Orc Format
Format: Serialization Schema Format: Deserialization Schema
The Apache Orc format allows to read and write Orc data.
Dependencies
In order to use the ORC format the following dependencies are required for both projects using a build automation tool (such as Maven or SBT) and SQL Client with SQL JAR bundles.
| Maven dependency | SQL Client |
|---|---|
Copied to clipboard! | Download |
How to create a table with Orc format
Here is an example to create a table using Filesystem connector and Orc format.
CREATE TABLE user_behavior (user_id BIGINT,item_id BIGINT,category_id BIGINT,behavior STRING,ts TIMESTAMP(3),dt STRING) PARTITIONED BY (dt) WITH ('connector' = 'filesystem','path' = '/tmp/user_behavior','format' = 'orc')
Format Options
| Option | Required | Default | Type | Description |
|---|---|---|---|---|
format | required | (none) | String | Specify what format to use, here should be ‘orc’. |
Orc format also supports table properties from Table properties. For example, you can configure orc.compress=SNAPPY to enable snappy compression.
Data Type Mapping
Orc format type mapping is compatible with Apache Hive. The following table lists the type mapping from Flink type to Orc type.

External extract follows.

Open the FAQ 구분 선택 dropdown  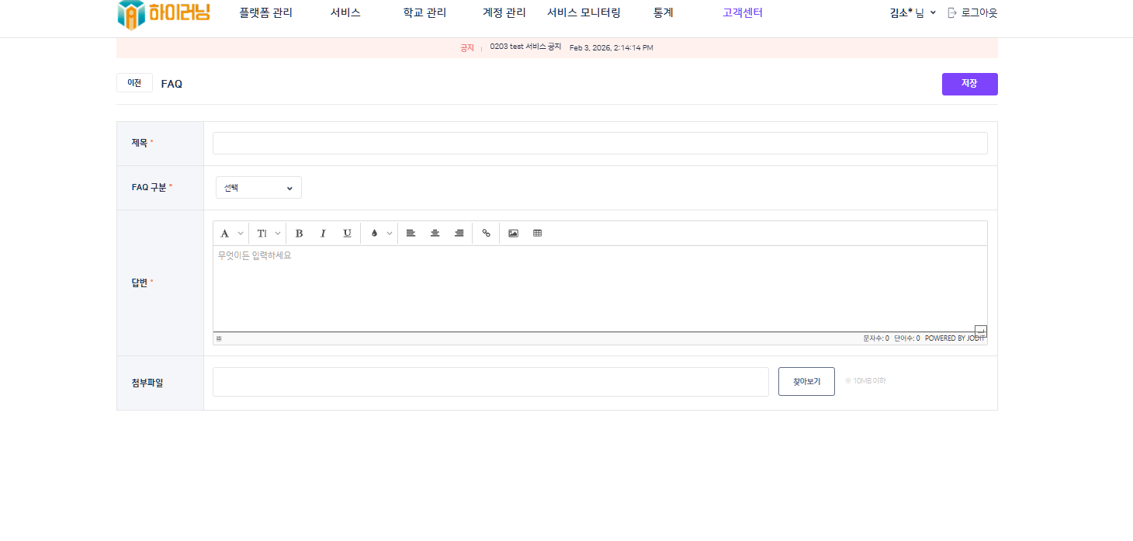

| Flink Data Type | Orc physical type | Orc logical type |
|---|---|---|
| CHAR | bytes | CHAR |
| VARCHAR | bytes | VARCHAR |
| STRING | bytes | STRING |
| BOOLEAN | long | BOOLEAN |
| BYTES | bytes | BINARY |
| DECIMAL | decimal | DECIMAL |
| TINYINT | long | BYTE |
| SMALLINT | long | SHORT |
| INT | long | INT |
| BIGINT | long | LONG |
| FLOAT | double | FLOAT |
| DOUBLE | double | DOUBLE |
| DATE | long | DATE |
| TIMESTAMP | timestamp | TIMESTAMP |
| ARRAY | - | LIST |
| MAP | - | MAP |
| ROW | - | STRUCT |